Legislation, which is enacted at national level, has the potential to alter the course of individual lives. Defining the boundaries of acceptable conduct in both public and private life, its provisions often reflect society’s values. This principle is particularly relevant to the Republic of Ireland’s Anti-Discrimination (Pay) Act 1974 - the first act to address the issue of equal pay for Irish women. While it represented social progress for women workers, the act’s true value would lie in its ability to address individual cases of workplace discrimination. The proceedings of equal pay claims raised before equality officers during the 1970s and 1980s provide insight into how the legislation was interpreted and ultimately its efficacy in real-world situations.
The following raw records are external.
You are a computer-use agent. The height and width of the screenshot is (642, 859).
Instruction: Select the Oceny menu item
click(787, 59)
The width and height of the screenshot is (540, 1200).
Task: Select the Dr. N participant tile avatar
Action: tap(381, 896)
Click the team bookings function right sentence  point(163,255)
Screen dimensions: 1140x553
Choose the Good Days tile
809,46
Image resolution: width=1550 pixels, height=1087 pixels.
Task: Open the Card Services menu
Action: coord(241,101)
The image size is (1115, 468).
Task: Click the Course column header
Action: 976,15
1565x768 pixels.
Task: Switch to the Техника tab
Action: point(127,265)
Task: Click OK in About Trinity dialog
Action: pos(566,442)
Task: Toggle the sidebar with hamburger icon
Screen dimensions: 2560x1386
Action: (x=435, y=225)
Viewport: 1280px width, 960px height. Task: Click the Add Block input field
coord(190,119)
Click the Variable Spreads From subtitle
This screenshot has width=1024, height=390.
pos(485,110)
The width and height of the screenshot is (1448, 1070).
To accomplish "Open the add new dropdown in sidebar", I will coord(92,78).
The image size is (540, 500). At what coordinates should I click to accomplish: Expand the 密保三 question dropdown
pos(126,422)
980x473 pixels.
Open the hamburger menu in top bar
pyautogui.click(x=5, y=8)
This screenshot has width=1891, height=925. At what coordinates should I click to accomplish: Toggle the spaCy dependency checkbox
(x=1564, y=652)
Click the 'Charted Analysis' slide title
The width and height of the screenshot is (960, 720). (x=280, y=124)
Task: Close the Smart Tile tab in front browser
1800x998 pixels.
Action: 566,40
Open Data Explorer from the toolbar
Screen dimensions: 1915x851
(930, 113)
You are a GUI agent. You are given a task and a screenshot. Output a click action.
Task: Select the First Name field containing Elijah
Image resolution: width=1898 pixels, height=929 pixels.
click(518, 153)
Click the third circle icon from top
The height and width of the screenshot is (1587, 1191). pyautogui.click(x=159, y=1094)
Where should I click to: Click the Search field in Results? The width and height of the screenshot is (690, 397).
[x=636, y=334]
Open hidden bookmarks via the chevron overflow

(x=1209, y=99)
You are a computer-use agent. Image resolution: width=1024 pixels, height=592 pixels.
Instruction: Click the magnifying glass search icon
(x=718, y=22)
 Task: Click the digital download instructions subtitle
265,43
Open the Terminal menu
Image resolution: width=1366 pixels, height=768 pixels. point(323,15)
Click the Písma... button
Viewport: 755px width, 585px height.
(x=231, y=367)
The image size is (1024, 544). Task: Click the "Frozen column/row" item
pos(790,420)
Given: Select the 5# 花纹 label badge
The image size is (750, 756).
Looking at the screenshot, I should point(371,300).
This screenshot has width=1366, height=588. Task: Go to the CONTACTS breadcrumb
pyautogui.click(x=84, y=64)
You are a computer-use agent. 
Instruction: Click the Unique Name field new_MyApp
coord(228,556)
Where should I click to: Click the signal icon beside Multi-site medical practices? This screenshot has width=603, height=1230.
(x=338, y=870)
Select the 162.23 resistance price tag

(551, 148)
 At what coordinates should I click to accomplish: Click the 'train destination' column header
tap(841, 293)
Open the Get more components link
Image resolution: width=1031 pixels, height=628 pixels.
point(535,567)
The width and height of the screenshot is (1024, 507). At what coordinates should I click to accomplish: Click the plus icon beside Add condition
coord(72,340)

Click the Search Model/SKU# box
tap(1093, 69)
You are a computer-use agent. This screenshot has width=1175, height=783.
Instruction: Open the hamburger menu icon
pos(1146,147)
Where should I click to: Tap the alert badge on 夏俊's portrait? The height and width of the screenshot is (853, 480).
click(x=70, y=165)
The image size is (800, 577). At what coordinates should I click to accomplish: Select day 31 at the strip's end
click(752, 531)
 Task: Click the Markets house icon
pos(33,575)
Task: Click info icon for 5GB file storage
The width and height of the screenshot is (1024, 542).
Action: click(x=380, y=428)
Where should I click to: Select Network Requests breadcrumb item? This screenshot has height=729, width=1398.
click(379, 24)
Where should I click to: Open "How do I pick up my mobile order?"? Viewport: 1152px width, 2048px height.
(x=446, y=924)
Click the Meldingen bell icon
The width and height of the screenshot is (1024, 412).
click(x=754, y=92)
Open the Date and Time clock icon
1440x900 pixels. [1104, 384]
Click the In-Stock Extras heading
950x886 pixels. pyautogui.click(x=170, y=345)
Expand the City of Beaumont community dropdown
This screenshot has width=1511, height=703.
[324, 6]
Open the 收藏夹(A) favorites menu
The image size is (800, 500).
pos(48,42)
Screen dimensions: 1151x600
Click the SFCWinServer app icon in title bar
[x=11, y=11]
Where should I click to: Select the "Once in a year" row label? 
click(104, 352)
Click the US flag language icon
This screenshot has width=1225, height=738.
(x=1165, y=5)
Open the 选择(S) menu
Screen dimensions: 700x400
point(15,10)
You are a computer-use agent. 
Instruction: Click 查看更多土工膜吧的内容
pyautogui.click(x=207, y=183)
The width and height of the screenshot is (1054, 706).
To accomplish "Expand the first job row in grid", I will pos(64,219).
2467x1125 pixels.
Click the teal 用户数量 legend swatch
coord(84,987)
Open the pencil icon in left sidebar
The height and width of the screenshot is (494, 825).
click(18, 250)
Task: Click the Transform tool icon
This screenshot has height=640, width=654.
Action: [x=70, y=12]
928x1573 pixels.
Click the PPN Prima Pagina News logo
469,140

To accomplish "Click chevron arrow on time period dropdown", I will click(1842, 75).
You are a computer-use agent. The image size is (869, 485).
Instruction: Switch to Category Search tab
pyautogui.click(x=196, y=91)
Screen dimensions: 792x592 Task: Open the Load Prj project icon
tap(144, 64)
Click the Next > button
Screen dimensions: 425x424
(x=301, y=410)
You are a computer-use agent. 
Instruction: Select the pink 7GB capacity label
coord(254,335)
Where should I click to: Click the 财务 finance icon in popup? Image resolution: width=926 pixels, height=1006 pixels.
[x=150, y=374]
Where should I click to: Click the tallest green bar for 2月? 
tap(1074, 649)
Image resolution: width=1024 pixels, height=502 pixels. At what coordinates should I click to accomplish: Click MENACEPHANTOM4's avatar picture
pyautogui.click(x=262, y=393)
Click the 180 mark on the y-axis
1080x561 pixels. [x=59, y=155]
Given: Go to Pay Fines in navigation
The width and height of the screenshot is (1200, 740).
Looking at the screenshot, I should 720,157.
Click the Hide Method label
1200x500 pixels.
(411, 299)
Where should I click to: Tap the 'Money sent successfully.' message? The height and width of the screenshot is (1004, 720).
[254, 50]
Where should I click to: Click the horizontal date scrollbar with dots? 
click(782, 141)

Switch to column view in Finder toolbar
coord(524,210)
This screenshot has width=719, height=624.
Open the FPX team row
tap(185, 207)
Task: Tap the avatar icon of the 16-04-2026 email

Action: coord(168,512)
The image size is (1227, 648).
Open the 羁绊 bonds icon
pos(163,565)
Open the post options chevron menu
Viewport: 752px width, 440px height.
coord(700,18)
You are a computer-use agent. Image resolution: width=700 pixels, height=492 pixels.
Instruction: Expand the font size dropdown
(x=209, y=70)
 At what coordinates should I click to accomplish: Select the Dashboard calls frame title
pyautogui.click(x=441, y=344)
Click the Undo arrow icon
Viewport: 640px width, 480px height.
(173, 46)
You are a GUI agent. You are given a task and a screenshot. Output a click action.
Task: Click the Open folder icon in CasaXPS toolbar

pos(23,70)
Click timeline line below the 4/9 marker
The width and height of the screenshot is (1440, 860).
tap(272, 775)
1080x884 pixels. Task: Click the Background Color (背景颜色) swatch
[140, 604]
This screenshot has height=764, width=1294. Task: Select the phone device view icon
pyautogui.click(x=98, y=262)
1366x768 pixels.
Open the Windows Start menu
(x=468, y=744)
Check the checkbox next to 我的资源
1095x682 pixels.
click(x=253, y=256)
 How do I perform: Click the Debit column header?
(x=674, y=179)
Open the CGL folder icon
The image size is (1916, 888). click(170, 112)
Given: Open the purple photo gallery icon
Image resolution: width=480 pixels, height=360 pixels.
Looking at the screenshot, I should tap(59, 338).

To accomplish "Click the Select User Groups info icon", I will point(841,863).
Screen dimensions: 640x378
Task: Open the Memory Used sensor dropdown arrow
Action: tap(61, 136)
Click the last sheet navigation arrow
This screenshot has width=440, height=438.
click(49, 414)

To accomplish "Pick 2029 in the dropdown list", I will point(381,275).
In the years following the act, ground-breaking legal cases impacting women’s rights, such as the 1976 de Burca case were ‘tales of bravery’ where claimants ‘faced the daunting prospect of taking on the State and its powerful institutions’. However, equal pay cases, while less renowned, also demonstrated instances of such bravery whereby workers confronted employers (by whom they were often still employed) to fight for their employment rights, with little guarantee of success.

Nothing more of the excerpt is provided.